The piece said a lot more about Lianne George than it did about Gen Yers (or the Net Gen or, if you prefer, anyone under 30) tinged, as it was, with the bitter happiness of someone celebrating another’s (perceived) comeuppance. If only the analysis had been as edgy, or as fun, the piece’s tone.

The saddest element of the article was its reduction of Gen Yers to a coddled, materialistic and self-aggrandizing cohort who are finally about to taste a dose of reality. This despite the fact that – according to George – 44% of Yers still live at home (many, would likely prefer to live independently) and have large student debts (an average of $5,631 per year in according to her). Hardly the stats of an entitled generation.

She laughs that:  “This is a generation, after all, in which seven out of 10 rank themselves “above average” in academic ability.” The intent is to show Gen Yers are delusional self-aggrandizers. However, Gen Yers ARE above average in academic ability when compared to the population as a whole. The number of people attending university and college has been steadily (and aggressively) increasing. Even compared to 18 years ago, a growing % of the labour force has post-secondary education. This is to say nothing of the huge increase in the number of graduate students. For many Gen Yers maybe one parent, and almost none of their grandparents went to college or university. As such Gen Yers are more academically inclined compared to the labour force. Does this give them confidence? Maybe. But I wouldn’t confuse it with a belief they are inherently smarter or better than everyone else.

It is also problematic to talk about generations. I could easily sit here and psychoanalyze how Lianne George is almost certainly a Gen Xer who graduated at a time when there were no jobs and had to claw herself into a career she enjoyed. As such her article is just an expression of the frustration she (and by extension of course, all Gen Xers) feel towards Gen Y who (after making millions in silicon valley) they hope are finally getting their due and will have to behave more like her generation:  forced by a declining economy to abandon their dreams and hopes and become the prototypical slackers of Reality Bites, mocking life as they resign themselves to dead end job after dead end job. What a wonderful thing to wish on a generation.

The problem is – I don’t think most Gen Xers think that way. Moreover, this type of generational thinking blinds us to bigger and more important problems. Gen Xers were never all slackers and Gen Y is not a single cohort. I forsee something much more problematic and unstable emerging than a bunch of Gen Yers feeling let down by the universe. Recently I read that there has been no decline in the number of job recruiters at UBC this year. I fear that we are seeing the wedging of our economy – a separation between an growing wealthy and opportunity rich creative class, a struggling white collar class and a destitute blue collar class.

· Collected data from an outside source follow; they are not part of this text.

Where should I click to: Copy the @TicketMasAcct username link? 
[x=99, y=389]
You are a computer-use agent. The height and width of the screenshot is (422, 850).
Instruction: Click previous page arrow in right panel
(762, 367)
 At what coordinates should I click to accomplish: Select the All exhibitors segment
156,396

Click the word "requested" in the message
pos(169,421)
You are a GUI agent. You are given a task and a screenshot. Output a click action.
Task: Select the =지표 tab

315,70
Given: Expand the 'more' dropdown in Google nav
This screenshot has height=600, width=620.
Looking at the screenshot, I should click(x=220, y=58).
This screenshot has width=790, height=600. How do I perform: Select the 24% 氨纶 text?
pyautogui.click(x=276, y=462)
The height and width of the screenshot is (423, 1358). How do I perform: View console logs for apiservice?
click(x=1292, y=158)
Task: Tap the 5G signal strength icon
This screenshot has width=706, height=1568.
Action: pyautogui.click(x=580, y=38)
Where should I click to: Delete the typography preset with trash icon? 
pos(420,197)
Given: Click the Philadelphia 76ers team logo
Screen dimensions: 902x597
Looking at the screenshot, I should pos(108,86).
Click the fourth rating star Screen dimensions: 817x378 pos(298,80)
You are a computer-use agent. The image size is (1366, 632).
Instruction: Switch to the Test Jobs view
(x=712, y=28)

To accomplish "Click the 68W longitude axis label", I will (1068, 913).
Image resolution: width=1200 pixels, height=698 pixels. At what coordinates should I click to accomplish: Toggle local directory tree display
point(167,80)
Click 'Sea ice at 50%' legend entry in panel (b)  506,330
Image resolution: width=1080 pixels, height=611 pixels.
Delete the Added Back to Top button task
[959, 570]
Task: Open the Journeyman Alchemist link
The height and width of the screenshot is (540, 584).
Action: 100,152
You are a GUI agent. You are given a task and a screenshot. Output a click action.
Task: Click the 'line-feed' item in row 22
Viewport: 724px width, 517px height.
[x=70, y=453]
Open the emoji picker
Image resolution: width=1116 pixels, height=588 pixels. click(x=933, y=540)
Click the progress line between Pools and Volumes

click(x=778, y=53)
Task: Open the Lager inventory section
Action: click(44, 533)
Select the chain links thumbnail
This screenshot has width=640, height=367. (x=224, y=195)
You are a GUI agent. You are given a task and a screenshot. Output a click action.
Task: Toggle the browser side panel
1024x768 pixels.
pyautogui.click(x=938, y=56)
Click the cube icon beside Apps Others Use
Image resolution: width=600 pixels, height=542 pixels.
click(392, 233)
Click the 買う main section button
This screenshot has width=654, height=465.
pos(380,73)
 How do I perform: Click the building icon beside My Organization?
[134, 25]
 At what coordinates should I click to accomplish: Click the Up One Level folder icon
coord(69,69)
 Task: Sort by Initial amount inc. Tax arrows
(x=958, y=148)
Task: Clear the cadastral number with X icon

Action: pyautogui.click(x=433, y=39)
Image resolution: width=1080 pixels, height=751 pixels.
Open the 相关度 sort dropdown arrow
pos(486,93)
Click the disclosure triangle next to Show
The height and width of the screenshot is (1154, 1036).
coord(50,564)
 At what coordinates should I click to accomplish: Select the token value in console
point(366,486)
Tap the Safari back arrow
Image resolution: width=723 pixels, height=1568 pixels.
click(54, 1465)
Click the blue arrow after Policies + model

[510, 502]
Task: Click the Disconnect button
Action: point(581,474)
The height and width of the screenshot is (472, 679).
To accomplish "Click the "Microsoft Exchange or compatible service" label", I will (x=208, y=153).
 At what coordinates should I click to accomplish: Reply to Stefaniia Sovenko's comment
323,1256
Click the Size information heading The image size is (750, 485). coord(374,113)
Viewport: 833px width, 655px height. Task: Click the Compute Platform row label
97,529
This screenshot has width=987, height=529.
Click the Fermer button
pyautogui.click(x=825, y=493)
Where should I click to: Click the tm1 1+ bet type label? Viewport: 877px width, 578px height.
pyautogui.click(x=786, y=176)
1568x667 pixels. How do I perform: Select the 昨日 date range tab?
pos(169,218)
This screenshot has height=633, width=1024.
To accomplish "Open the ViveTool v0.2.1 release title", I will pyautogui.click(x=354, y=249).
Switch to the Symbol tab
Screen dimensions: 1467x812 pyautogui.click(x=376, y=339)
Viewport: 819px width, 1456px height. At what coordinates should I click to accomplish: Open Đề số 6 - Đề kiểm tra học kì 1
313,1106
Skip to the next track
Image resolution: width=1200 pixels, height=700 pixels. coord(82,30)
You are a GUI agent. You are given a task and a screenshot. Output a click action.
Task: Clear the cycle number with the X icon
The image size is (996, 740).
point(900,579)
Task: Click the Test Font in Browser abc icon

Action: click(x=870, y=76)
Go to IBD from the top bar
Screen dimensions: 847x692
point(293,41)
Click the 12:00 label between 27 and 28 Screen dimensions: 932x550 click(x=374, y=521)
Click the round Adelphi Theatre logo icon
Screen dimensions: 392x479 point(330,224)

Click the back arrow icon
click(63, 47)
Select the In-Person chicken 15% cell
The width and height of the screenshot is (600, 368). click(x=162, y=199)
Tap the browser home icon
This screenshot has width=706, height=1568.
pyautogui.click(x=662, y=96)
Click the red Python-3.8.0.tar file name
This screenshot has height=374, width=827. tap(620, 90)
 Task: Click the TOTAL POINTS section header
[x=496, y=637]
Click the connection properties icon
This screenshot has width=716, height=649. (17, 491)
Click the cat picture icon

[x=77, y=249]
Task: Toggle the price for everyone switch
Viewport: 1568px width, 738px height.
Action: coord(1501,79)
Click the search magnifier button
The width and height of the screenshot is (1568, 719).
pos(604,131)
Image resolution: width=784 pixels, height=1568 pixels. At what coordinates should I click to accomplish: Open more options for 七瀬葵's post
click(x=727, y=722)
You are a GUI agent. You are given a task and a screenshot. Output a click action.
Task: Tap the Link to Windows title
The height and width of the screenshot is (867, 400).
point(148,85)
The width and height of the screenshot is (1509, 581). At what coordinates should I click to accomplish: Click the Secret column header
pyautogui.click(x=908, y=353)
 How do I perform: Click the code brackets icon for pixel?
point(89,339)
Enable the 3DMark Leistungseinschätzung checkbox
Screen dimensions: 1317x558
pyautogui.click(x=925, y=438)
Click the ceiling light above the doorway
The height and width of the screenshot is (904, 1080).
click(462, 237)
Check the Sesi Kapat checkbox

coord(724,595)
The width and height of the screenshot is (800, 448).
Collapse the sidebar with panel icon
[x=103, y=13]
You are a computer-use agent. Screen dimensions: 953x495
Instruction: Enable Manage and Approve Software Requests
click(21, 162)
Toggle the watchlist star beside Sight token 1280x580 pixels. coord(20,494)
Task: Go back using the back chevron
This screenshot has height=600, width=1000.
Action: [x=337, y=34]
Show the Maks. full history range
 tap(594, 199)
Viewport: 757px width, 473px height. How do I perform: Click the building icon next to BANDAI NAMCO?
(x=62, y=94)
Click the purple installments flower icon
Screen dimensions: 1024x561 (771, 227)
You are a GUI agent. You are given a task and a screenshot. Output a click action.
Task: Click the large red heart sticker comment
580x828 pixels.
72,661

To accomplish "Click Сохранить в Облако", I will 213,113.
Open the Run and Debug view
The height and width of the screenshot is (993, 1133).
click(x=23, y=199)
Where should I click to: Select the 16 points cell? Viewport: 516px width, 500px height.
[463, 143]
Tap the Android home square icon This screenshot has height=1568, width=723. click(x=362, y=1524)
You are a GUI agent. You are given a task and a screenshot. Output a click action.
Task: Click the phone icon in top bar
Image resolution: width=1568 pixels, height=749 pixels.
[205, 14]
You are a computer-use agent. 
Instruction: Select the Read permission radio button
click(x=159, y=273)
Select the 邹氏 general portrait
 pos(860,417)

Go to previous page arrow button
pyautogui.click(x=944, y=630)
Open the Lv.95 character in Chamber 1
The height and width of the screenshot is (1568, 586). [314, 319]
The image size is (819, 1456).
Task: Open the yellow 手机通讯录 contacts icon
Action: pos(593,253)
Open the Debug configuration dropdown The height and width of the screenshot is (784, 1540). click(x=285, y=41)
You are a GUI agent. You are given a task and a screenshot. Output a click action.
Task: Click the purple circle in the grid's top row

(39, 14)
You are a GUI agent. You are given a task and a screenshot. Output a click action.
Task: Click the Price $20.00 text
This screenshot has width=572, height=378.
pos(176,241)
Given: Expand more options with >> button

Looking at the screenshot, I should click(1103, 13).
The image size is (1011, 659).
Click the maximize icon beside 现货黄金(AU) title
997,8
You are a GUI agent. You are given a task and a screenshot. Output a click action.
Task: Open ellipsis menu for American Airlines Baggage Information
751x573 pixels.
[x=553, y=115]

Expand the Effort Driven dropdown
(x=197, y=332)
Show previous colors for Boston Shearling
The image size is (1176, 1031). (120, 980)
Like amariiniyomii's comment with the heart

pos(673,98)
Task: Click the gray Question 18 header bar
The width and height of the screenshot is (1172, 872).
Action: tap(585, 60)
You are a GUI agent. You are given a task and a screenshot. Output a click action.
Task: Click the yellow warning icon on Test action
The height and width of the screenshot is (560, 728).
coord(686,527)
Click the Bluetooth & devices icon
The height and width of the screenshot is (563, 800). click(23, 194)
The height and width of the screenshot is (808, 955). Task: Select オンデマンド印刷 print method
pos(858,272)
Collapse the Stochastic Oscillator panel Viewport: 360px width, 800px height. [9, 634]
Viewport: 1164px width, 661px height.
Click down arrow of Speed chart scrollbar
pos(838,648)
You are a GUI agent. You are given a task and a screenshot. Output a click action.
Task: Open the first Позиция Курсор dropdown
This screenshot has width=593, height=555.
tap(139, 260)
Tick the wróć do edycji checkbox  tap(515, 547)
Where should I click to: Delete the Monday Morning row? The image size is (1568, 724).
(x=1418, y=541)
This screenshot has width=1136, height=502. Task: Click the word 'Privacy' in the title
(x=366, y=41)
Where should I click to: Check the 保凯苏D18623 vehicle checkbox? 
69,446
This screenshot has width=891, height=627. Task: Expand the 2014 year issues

While already true, I fear the main determinant of who’s asking “Dude, where’s my job” won’t be age, but class. Worse, those who end up asking the question risk becoming part of a structural unemployment problem: insufficiently skilled to enter the workforce, and lacking the capital to change their circumstances. This is the analysis we need from Maclean’s, not cheap snipping at a whole generation.

But then, maybe the cheap shots sell more magazines.